SL: It is about putting the human you’re designing for at the center of your design. Many times, we’ll design this tool and… when it actually gets consumed or used by the end user, they may have a different way of looking at the system or clicking on different things that will potentially break that original design path. Or they say, ‘Look, I am disabled, I have a hearing impediment and cannot hear anything that you’re talking about.’
There is also Universal Design, which is about creating inclusive experiences for everybody. Think about ramps on the streets for people with wheelchairs. Those ramps can be used by moms with baby strollers, or they may be used by bikers or people who are on skateboards. That’s an example of a universal design that is designed for an extreme population that has physical limitations, but it also provides a benefit to many other users.
LS: Stella, you’re an advocate of inclusion in the workplace. Some would look at the hiring practices of many corporations and feel like there’s just not enough inclusion. What are you seeing in terms of including people of color trans people, and differently abled people, to name a few groups?
SL: It’s a big area of opportunity for many organizations… to put on transform their processes and policies, give people more opportunities. One of the best practices is to train your manager on conducting interviews in a way that does not bring their own personal view and bias. To think differently on whether the person is qualified and shut down some of those unconscious conversations that are happening and informing the decisions or change the hiring practices. So intentionally designing the experience and the processes to create the better pipeline [of diverse applicants].
There are tools that scan through job applications and suggest [key] words to make [job descriptions] more gender neutral or less skewed towards certain type of population. There is definitely a bigger scrutiny of the of the data and the demographic composition, more expectations for companies to disclose their racial and gender composition. That in itself creates a baseline and awareness for the companies. Now [companies] will know [they] need to do something about it.
LS: You talk about how technology will shape the world and prepare us for the future. At the same time, you talk about the humanization of the workplace, how did technology and humanization mix when so many jobs are being automated,
SL: It’s beautiful if we design in a way that augments human capacity and amplifies the good of what we do. I was listening to a podcast about the fact that in Japan schools don’t have a job of a janitor. The responsibility of a janitor to clean up everything is spread amongst the pupils and the teachers. And when you think about it, it makes sense, right? If you have a job that is only about entering the data into a system, and now [that job is automated] and now you don’t need a human that job. Maybe [that job] shouldn’t have been designed in the first place, and the person can use their talents and their ability to do something much more meaningful.[Often] we fear technology and say, ‘I’m not able to learn it, I’m not able to adapt,’ when in fact is really it was poorly designed. It was designed by engineers, and they assume certain people know certain ways of doing as opposed to saying, Let’s design it for the human who does not necessarily have the technical skills. It just Think about Apple iPhone, right? You didn’t go through a deep training on how to use your iPhone. It was quite intuitively designed. …There is a new generation of tools and technologies that will not only be able to augment the strengths of us as humans, but also design that experience in a way that does not require significant upskilling.
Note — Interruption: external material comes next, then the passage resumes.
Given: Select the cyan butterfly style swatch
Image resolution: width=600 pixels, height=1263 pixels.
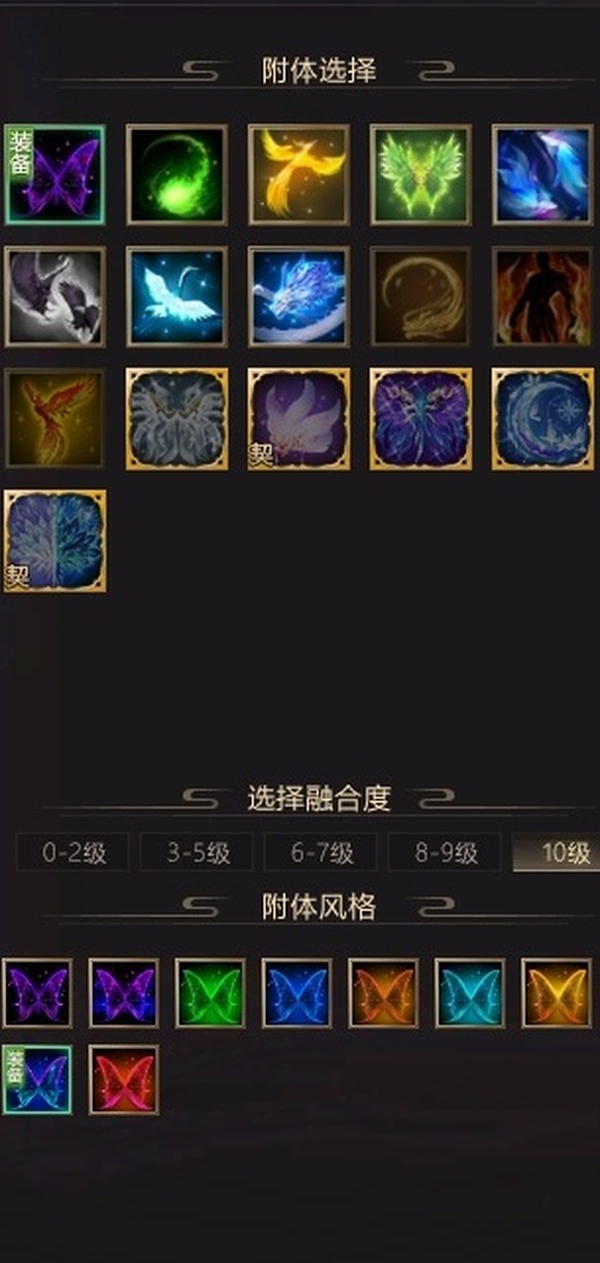Looking at the screenshot, I should [x=470, y=993].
LS: Tells us about your work with Amazing Community. This is your nonprofit that you started a couple of years ago that serves women of a certain age, quote skills or support business community offer. I want community offer. I want to hear about your work with amazing communities. It feels like it’s a passion project, among other things, but it’s your nonprofit that serves, I guess you would say women of a certain age. So, what skills and or support does this community offer?
SL: I was doing some research and I ran across an article that was stating that half of the long term unemployment in the US are women between 55 and 65. And that felt so viscerally personal at that time, I was still 45 I was like, ‘Oh my gosh, I have 10 years to do something about it.’ The more you start digging into this issue, you realize how big of a systemic issue it is. And a lot of it stems from some of those policies the way it’s designed by HR. [Because of life choices} a woman over 50 has a bunch of career gaps [and] will never make it into the Top Five for the applications.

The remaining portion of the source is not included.